The slowing down economy in China has beaten its industry. Many factories are getting abandoned and have to lay off countless workers.
An obvious decline can be seen from the steel industry, leaving abandoned mills that show the golden era when the country's economic ascended. The Fufeng steel plant located on the outskirt of Tangshan was once a booming industrial hub about 200km south-east of Beijing, according to The Guardian.
Early last year, the company declared its bankruptcy and had to fire 2,000 workers. The closing process itself had involved protests. There are now only three security guards looking after the decaying facilities, which had to be abandoned because of the huge over-capacity and dropping demand. And Fufeng is not alone, there are many others in the region.
Not far from Fufeng complex, another abandoned factory is the China Metallurgical Hengtong Cold Rolled Technology. For those who still own the jobs, they have to accept salary reduction since the steel prices plunge plus there is no more support from the government. A man working at the nearby Guafeng mill complained that his monthly salary had been reduced by 25%. "Life is really hard right now," he said.
China had reported that last year was the worst growth of Chinese economy within 25 years, which caused more concerns about the effects to its people and the financial markets across the world.
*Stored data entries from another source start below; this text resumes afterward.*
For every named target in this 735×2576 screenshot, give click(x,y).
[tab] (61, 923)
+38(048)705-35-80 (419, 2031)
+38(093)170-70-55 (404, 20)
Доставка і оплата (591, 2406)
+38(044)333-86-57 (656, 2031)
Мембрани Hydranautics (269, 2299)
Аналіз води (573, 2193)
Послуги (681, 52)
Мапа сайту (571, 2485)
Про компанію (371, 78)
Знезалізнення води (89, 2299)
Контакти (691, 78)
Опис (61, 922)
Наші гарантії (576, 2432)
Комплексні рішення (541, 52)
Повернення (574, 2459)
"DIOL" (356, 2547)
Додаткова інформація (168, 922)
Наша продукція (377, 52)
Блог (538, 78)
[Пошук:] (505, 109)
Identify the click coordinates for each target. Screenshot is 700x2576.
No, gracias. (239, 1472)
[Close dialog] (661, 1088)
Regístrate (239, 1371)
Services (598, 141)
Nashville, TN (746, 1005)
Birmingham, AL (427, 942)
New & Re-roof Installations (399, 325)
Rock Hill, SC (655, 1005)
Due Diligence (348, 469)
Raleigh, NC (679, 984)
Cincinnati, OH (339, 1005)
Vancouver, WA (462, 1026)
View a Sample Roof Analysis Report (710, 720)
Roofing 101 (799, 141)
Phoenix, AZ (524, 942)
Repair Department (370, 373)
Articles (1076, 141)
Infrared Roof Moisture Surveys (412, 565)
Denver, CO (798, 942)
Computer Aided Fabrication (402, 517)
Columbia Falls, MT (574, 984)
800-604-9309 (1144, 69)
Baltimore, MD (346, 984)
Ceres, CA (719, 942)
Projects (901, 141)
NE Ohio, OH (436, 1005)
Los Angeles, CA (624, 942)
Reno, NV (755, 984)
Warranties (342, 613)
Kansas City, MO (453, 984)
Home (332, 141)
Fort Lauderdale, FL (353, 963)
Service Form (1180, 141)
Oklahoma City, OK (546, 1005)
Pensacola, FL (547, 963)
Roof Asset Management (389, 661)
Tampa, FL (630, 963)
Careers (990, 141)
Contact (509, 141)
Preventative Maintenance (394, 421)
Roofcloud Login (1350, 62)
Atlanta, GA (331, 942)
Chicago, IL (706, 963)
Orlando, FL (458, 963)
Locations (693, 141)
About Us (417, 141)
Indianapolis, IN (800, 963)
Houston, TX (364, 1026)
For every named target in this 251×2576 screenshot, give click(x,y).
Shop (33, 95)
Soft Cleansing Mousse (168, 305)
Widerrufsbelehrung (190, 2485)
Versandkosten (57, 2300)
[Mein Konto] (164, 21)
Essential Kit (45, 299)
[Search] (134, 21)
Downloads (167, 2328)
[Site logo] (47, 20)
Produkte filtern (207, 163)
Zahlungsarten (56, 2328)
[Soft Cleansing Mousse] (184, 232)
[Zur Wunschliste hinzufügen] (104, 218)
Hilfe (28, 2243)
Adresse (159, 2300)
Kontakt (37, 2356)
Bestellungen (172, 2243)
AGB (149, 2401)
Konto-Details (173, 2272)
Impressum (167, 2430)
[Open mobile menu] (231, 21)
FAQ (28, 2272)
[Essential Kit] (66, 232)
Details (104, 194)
The New York Times has mentioned that "China's economy is faltering, prompting concerns that are now shaking global stock markets." Fang Minghua, a man from Dongguan, China, has stated that when it comes to the economy, politicians and business leaders talk about innovation and improvement in the industry. "but I think that is just a slogan. It's really hard to carry out," said Mr. Fang.
For decades, Dongguan had contributed in the increasing exports of garments, furniture, shoes, and other products. Mr. Fang mentioned that there was about a third of the factories there had been shut down, and the others were still struggling. The decline has brought a difficult situation for the government.
There has been encouragement from the official to limit low-end exports, and promote the high-tech manufacturing and service sector. Newer and more modern companies are increasing in China, however, it will need more times to balance the traditional manufacturing, which is getting lesser but still crucial employer in the country. Some traditional manufacturers' response toward the economic slump is by moving farther inland or overseas.
It seems that China has been trapped, as stated in the Zero Hedge. It said, "As for China itself, authorities are reluctant to allow the market to purge uneconomic productive capacity for fear of sparking social upheaval. That means perpetually bailing out companies that find themselves in trouble, thus preserving unwanted supply and fueling the disinflationary impulse."
A single bankruptcy could affect the whole bond market, remove innumerable companies, and leave millions of workers laid off. Meanwhile, when it has to save the broken companies, it will add more imbalanced capacity and more productions, which then leads to even lower prices and more severe bailouts.